Dizem que todo encontro guarda o inesperado dentro si. As visitas regulares ao cine cultura dão-me este inevitável prazer por vezes. Costumeiramente, com simpáticas senhorinhas. Suponho que são momentos mágicos, quando trocamos algumas palavras com as ditas pessoas estranhas. Um saudoso professor de faculdade (saudoso principalmente pelo dom da beleza e um perfume extenuante) nos dizia que um sorriso não custa nada, e como ele sorria... Aprendi esta lição e tenho utilizado-a sempre que possível, facilitando assim certas aproximações que tocam e se vão como suaves brisas.
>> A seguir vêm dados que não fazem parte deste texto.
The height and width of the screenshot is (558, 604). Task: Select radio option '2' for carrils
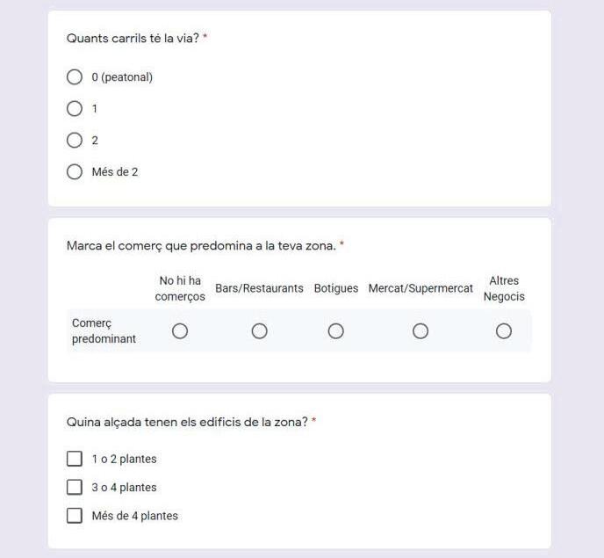pos(75,141)
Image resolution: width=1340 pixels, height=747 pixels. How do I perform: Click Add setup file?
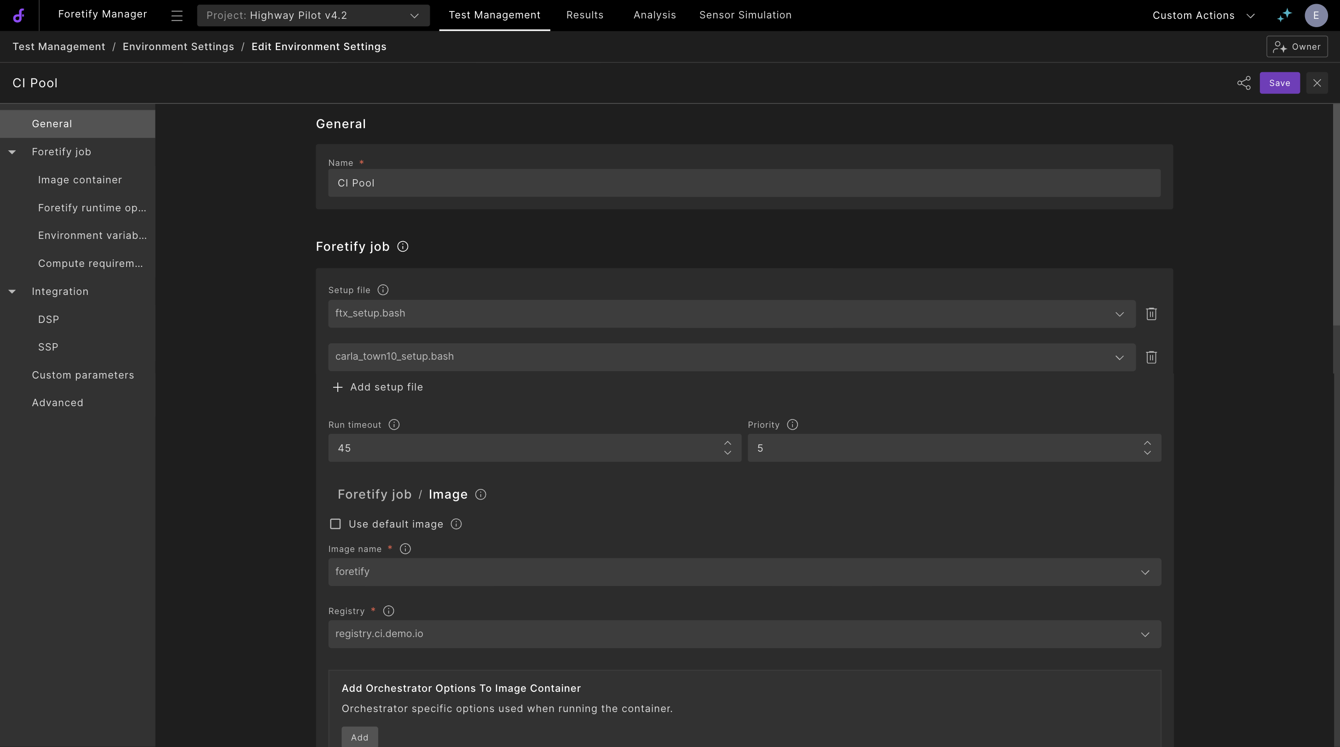pos(377,387)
Defino os filmes lá exibidos também como encontros que guardam o inesperado. Linguagens distintas, estórias, enredos, personagens, imagens que causam fascínio e surpresa. Quatro homens que não trocam uma palavra do começo ao fim – desnecessário se trocassem, pois se comunicam por todos os poros; uma família que ao se desmoronar renasce apoiada na franqueza das relações; uma adolescente esplêndida no seu lugar comum; uma mulher com pelos enormes nas axilas que matava porcos sem que eles sentissem dor; um pedreiro que se encanta com o violino e a professora do filho; centenas de mulheres exiladas no Iraque ou Irán?, por serem cantoras, etc, etc.

Aprecio o caminho da saída, vou andando pela varanda do prédio, vejo o palácio, as árvores frondosas e a guarda guardando a praça.

- Gostou?

- Gostei – me delicio com a pergunta “inesperada”.

- A vida é complicada né...

- É. Penso: deve ser, já que a senhora está falando e tem muito mais propriedade dela que eu.

Fiquei a perguntar-me: será que quando eu ficar velhinha, vou continuar achando a vida complicada? Esperava que os anos de velhice trouxessem a absoluta compreensão de tudo. Mas parece que não... Ou talvez seja esta a compreensão maior, vai saber.

A outra comentou:

- Barra pesada hein!?

- É. Respondi e fiquei a refletir... pelo que exatamente? pelo “nadar, nadar e morrer na praia”?

Todos não vamos morrer? Que pelo menos nademos então!

Como diz no filme: “Não tenho medo da morte, pois quando estou, ela não está, e quando ela está, já não estou”.